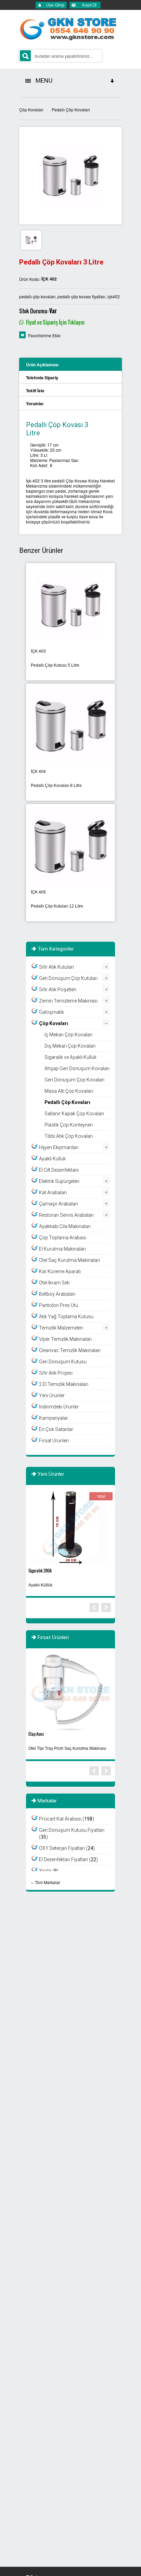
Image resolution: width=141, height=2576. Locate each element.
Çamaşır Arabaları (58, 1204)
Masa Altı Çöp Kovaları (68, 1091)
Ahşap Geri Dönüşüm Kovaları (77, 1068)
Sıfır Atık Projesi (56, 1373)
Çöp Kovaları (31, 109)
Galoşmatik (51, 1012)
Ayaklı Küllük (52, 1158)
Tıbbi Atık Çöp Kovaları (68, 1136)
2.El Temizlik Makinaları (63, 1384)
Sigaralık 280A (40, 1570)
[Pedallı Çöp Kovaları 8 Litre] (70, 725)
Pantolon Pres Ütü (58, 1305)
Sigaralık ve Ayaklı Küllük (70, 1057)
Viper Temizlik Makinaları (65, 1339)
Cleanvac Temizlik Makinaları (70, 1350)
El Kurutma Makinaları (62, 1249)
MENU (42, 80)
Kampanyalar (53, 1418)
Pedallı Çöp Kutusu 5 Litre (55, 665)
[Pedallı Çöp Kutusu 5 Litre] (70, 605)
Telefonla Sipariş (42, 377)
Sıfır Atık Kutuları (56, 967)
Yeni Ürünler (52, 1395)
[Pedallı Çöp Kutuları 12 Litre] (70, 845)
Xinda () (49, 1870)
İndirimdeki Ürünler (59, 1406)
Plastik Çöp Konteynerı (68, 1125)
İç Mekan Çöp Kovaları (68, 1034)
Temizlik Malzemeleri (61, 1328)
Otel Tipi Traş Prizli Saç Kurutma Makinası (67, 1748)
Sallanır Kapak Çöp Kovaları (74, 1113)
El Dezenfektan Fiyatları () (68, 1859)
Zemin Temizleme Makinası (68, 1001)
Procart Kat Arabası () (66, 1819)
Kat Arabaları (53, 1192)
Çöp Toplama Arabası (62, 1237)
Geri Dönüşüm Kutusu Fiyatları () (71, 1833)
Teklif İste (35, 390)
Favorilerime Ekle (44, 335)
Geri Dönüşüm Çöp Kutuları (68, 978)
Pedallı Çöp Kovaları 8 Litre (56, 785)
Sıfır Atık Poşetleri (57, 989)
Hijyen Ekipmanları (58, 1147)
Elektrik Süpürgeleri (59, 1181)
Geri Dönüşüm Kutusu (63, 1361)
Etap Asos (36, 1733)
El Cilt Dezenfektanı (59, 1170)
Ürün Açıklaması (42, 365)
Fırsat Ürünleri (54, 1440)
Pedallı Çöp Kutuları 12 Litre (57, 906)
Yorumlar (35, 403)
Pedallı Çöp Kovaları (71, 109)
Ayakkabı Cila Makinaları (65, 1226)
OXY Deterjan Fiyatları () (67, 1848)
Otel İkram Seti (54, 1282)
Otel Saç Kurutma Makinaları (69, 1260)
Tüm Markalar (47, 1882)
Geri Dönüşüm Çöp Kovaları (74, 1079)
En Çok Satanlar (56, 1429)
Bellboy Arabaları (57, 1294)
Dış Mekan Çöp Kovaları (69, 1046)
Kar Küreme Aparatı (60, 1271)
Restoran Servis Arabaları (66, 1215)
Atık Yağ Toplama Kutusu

____________

• _WHAT THE EXERCISE ASKS_: Write out each line of the data above exactly, starting at the top and finishing with the line containing "Geri Dönüşüm Çöp Kovaları (74, 1079)"; omit the pictures.

• _TASK RESPONSE_:
Image resolution: width=141, height=2576. Locate each element.
Çamaşır Arabaları (58, 1204)
Masa Altı Çöp Kovaları (68, 1091)
Ahşap Geri Dönüşüm Kovaları (77, 1068)
Sıfır Atık Projesi (56, 1373)
Çöp Kovaları (31, 109)
Galoşmatik (51, 1012)
Ayaklı Küllük (52, 1158)
Tıbbi Atık Çöp Kovaları (68, 1136)
2.El Temizlik Makinaları (63, 1384)
Sigaralık 280A (40, 1570)
[Pedallı Çöp Kovaları 8 Litre] (70, 725)
Pantolon Pres Ütü (58, 1305)
Sigaralık ve Ayaklı Küllük (70, 1057)
Viper Temizlik Makinaları (65, 1339)
Cleanvac Temizlik Makinaları (70, 1350)
El Kurutma Makinaları (62, 1249)
MENU (42, 80)
Kampanyalar (53, 1418)
Pedallı Çöp Kutusu 5 Litre (55, 665)
[Pedallı Çöp Kutusu 5 Litre] (70, 605)
Telefonla Sipariş (42, 377)
Sıfır Atık Kutuları (56, 967)
Yeni Ürünler (52, 1395)
[Pedallı Çöp Kutuları 12 Litre] (70, 845)
Xinda () (49, 1870)
İndirimdeki Ürünler (59, 1406)
Plastik Çöp Konteynerı (68, 1125)
İç Mekan Çöp Kovaları (68, 1034)
Temizlik Malzemeleri (61, 1328)
Otel Tipi Traş Prizli Saç Kurutma Makinası (67, 1748)
Sallanır Kapak Çöp Kovaları (74, 1113)
El Dezenfektan Fiyatları () (68, 1859)
Zemin Temizleme Makinası (68, 1001)
Procart Kat Arabası () (66, 1819)
Kat Arabaları (53, 1192)
Çöp Toplama Arabası (62, 1237)
Geri Dönüşüm Kutusu Fiyatları () (71, 1833)
Teklif İste (35, 390)
Favorilerime Ekle (44, 335)
Geri Dönüşüm Çöp Kutuları (68, 978)
Pedallı Çöp Kovaları 8 Litre (56, 785)
Sıfır Atık Poşetleri (57, 989)
Hijyen Ekipmanları (58, 1147)
Elektrik Süpürgeleri (59, 1181)
Geri Dönüşüm Kutusu (63, 1361)
Etap Asos (36, 1733)
El Cilt Dezenfektanı (59, 1170)
Ürün Açıklaması (42, 365)
Fırsat Ürünleri (54, 1440)
Pedallı Çöp Kutuları 12 Litre (57, 906)
Yorumlar (35, 403)
Pedallı Çöp Kovaları (71, 109)
Ayakkabı Cila Makinaları (65, 1226)
OXY Deterjan Fiyatları () (67, 1848)
Otel İkram Seti (54, 1282)
Otel Saç Kurutma Makinaları (69, 1260)
Tüm Markalar (47, 1882)
Geri Dönüşüm Çöp Kovaları (74, 1079)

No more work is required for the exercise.